Picture poor JC, constantly put down by pretentious Velvet Underground fans. He can’t take it anymore! He snaps:
“The only reason any C thinks it is a classic is because when your [sic] stoned off your Ts it probably does sound profane and remarkable but otherwise in the real world with a cup of tea maybe it just doesn’t have the same impact.”
No doubt he means profound rather than profane, but you’ll have to guess what he means by ‘C’ and ‘Ts’. He concludes his ranted review by saying “I’ve got proper music to be listening to”. Let’s hope he had that cup of tea and calmed himself down after writing this.
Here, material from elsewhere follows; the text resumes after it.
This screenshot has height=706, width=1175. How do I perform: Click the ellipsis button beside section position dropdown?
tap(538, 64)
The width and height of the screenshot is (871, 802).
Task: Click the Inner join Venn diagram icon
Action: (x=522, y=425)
But there’s certainly no shortage of reviewers who agree with him. Like BD, who wrote this one-star review in 2007:
“VU remain amongst the darlings of the average bo-bo pseudo-intellectual, an acquired taste handed down from generation to generation.”
Not sure what he means by “bo-bo”? But BD obviously believes he’s seen through the hype. As does this Anonymous reviewer in 2001:
“This album is one of those records that is bought by sophomores in college who want to look cool. It is soooo avant-garde and so hip to buy an album all the other cool people say that you should have.”
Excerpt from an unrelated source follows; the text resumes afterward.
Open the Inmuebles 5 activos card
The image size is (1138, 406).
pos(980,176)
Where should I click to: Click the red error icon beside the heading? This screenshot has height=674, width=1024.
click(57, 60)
Along the same lines is EF, ranting in 2006:
“I don’t understand why this band is so revered, and why it’s almost a necessity in certain social circles to pretend you like this band if you really don’t. This is not for listening to, this is for displaying on your shelf so you can look cool in front of your hipster doofus friends.”
SW, writing in 2004 is similarly nonplussed:
“For all of the hushed, awed appraisals of the 1967 VU release “The Velvet Underground and Nico,” I really doubt that anyone truly enjoys this album–those who claim to are simply falling victim to “Well-I-guess-I’m-supposed-to-like-this” syndrome.”
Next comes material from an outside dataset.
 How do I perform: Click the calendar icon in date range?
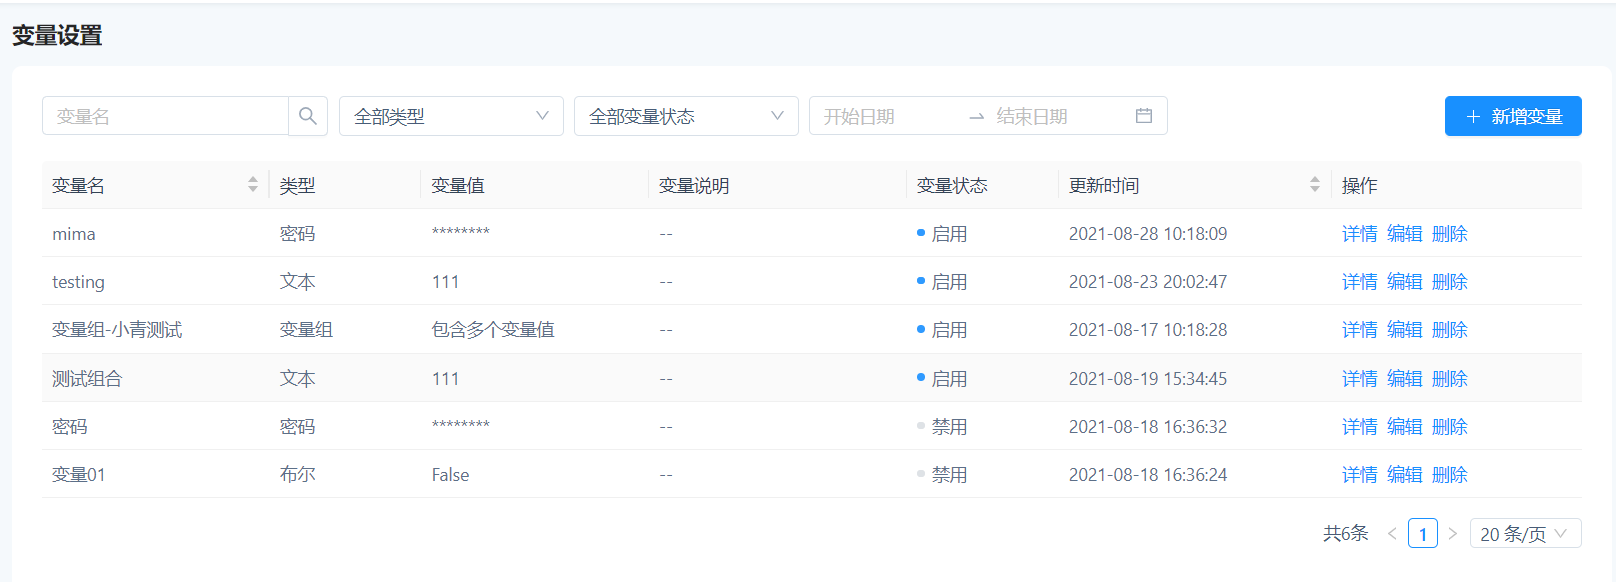[1144, 116]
Finally, there’s SMR’s review, and subsequent debacle, which might shed some light on this whole ‘pretentiousness’ issue. In 2014, SMR wrote:
“There’s nothing in the world worse than people striving to be “avant-garde” It invariably leads to suffocating pretentiousness (like this junk). I truly believe that deep-down many of those who praise this album to the high-heavens are doing so to be “fashionable” and “more sophisticated”—it makes them somehow “superior” to us average bourgeois slobs with no “taste”—-YUCK…BARF!!”
This prompted RH to step in and take issue. He replied to SMR’s comment to point out:
“The Velvets practically created so many genres that it’s unbelievable. The Doors wouldn’t exist without them, nor would a good majority of the bands that have come out since.”
Predictably, SMR doesn’t like The Doors either. He replied that “the ‘mythologizing’ of Jim Morrison and The Doors has gone beyond the absurd”, but concedes that “they had a unique dramatic quality”.
Then comes a twist, with a third participant, G, coming out of nowhere to stick his oar in. He takes issue with both SMR’s dislike for The Velvet Underground and any tolerance for The Doors, replying to these comments with this pompous and ridiculously optimistic plea:
“But you do understand that the Doors suck, right? By all means like their music but at the same time wrap your mind around the fact that they are a pretty terrible group. I hope you do the opposite of that with VU. While understanding the music is not to your taste realize that they made great music and were one of the few truly watershed artists of the 1960s.”
Got that? So G will condescendingly allow you to enjoy The Doors, but insists that you must acknowledge that they’re shit. You must also concede that The Velvet Underground’s music was objectively great, whether you like it or not. G, who let’s remember, no one was talking to in the first place, has come blundering on to the scene to declare himself the unarguable arbiter of good musical taste.
Maybe it’s people like G that are the problem? Maybe all these negative reviewers are lashing out at the Velvet Underground because they’re sick of being lectured on them by dicks like G. If so, I can’t say I blame them.